On July 15, More than 100 children put down their PlayStations, unplugged the computer, picked up some fishing gear and headed for Sabana Park for the Annual National Fishing Club kid’s Tournament. The club has been sponsoring this tournament for more than a decade, and according to club President Otto Dyes, the event is designed to promote sport fishing as a family activity.
Over the years, the club has been stocking the lake in the park with tilapia, largemouth bass, and some rainbow bass. Walking around the edge of the lake, I saw lots of small largemouth bass being landed, so my guess is there is a healthy population of larger fish. The top angler caught 16 in the four-hour tournament.
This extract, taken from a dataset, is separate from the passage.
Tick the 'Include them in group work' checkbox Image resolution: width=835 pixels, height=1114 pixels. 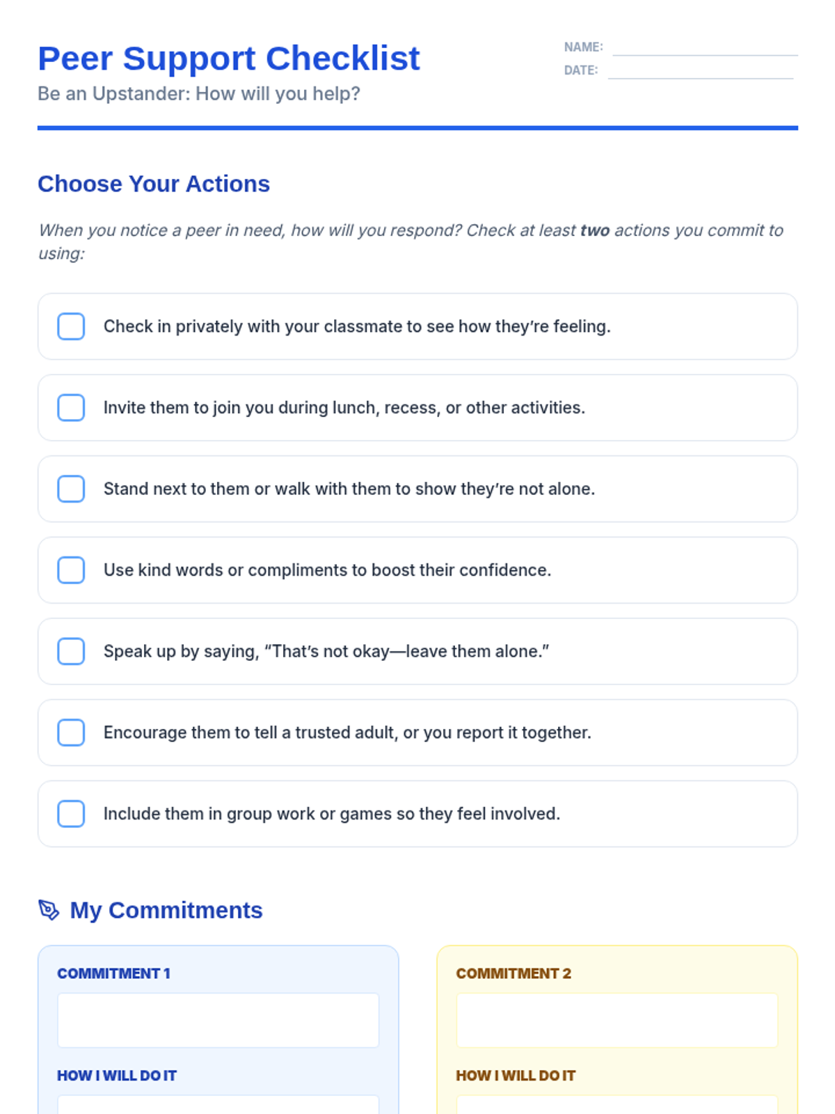tap(71, 814)
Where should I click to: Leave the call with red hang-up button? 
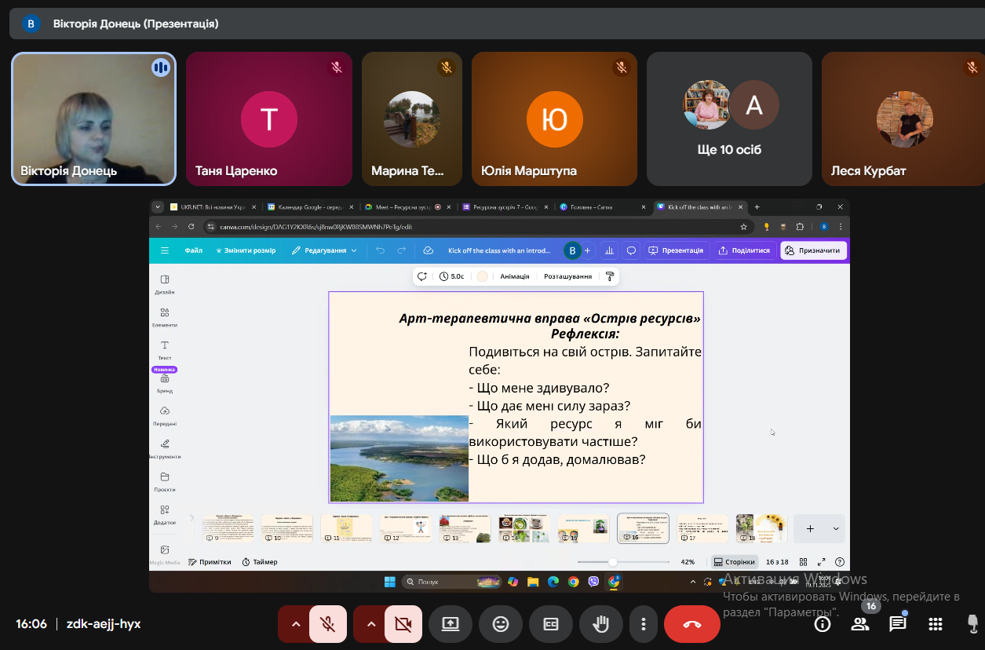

Everyone fished from the shore, and the club has been active more than 50 years in promoting land-based fishing. From what I saw walking around the park that morning, everyone was a winner.
Not a whole lot to toot the horn about this week, as fishing was slow in most parts of the country except Guanacaste. When the wind is not blowing, lots of marlin, sails and a few nice dorado are hitting along with the occasional tuna. Inside, wahoo, snapper and amberjack are still biting.
Los Sueños has been really quiet, and further south down in Quepos, they are only managing to scrap up a couple of billfish per outing. A few tuna up to 50 pounds have hit the sushi bar, and the inshore reefs are saving the day with a good amberjack bite.
Down south is seeing pretty much the same. Slow billfish action and a good inshore bite with roosterfish grabbing most of the attention. There was a good tuna bite until a purse seiner took the last one, after working the school of spinner dolphins many days in a row. We’ll talk about that next week.
The Caribbean is lacking anglers, and the fish have only been active at the river mouth. A tarpon here and there and a few snook.